EXERCISE OBJECTIVE: In the forum thread below about parsing HTML with BeautifulSoup, what method call does the reply recommend for getting only the span's own text?

PAGE EXCERPT:
----------------------------------------
I have html like this
<span class="age">
Ages 15
<span class="loc" id="loc_loads1">
</span>
<script>
getCurrentLocationVal("loc_loads1",29.45218856,59.38139268,1);
</script>
</span>
I am trying to extract Age 15
using BeautifulSoup
So i written python code as follows
code:
from bs4 import BeautifulSoup as bs
import urllib3
URL = 'html file'
http = urllib3.PoolManager()
page = http.request('GET', URL)
soup = bs(page.data, 'html.parser')
age = soup.find("span", {"class": "age"})
print(age.text)
output:
Age 15 getCurrentLocationVal("loc_loads1",29.45218856,59.38139268,1);
I want only Age 15
not the function inside script
tag. Is there any way to get only text: Age 15
? or any way to exclude the content of script
tag?
PS: there are too many script tags and different URLS. I don't prefer replace text from the output.
Use .find(text=True)
EX:
from bs4 import BeautifulSoup
html = """<span class="age">
Ages 15
<span class="loc" id="loc_loads1">
</span>
<script>
getCurrentLocationVal("loc_loads1",29.45218856,59.38139268,1);
</script>
</span>"""
soup = BeautifulSoup(html, "html.parser")
print(soup.find("span", {"class": "age"}).find(text=True).strip())
Output:
Ages 15
----------------------------------------
DATA LINES:

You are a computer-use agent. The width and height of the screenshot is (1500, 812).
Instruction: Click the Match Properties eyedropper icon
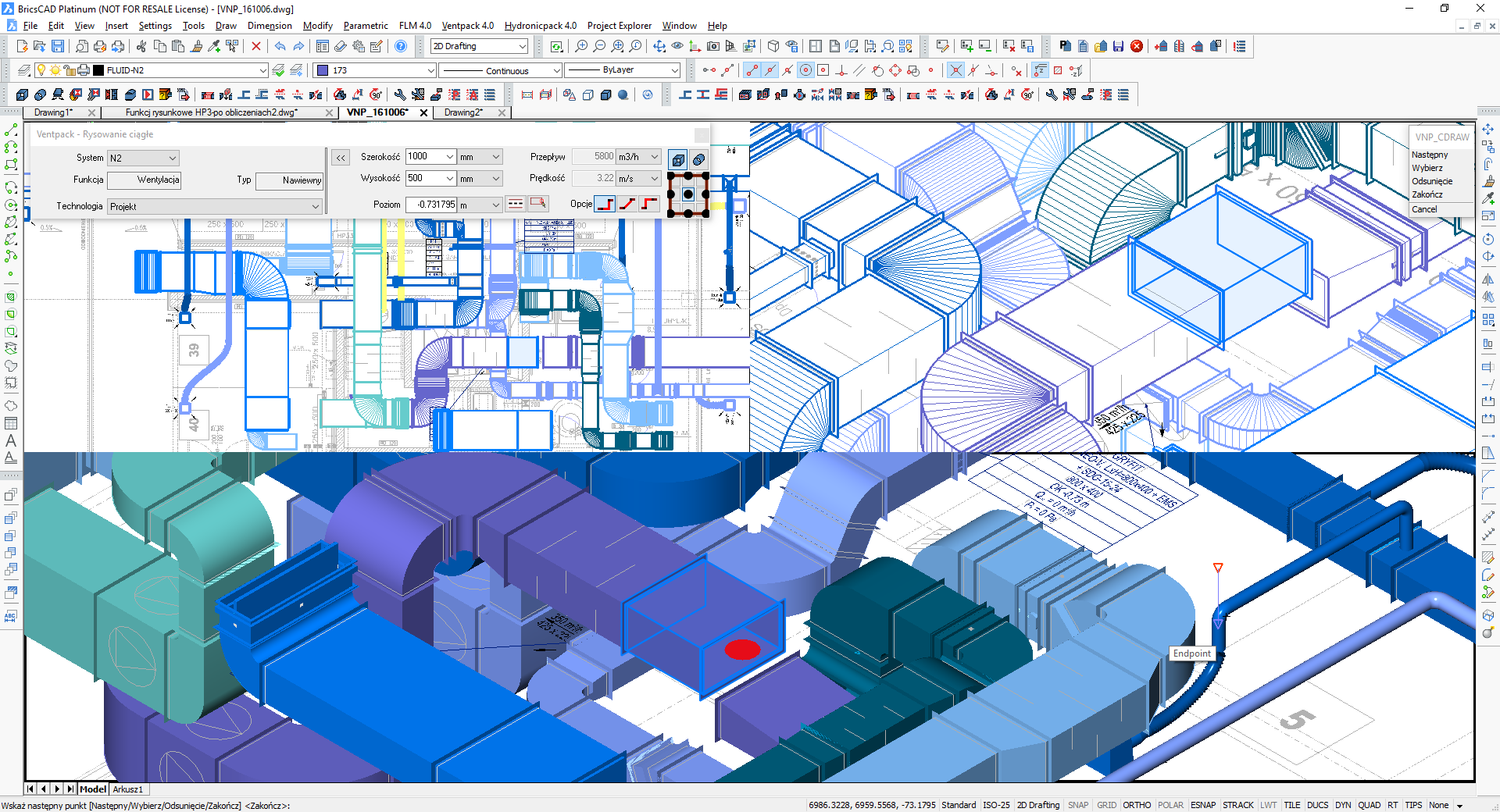214,47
----------------------------------------
RESULT BELOW: It recommends `.find(text=True)`.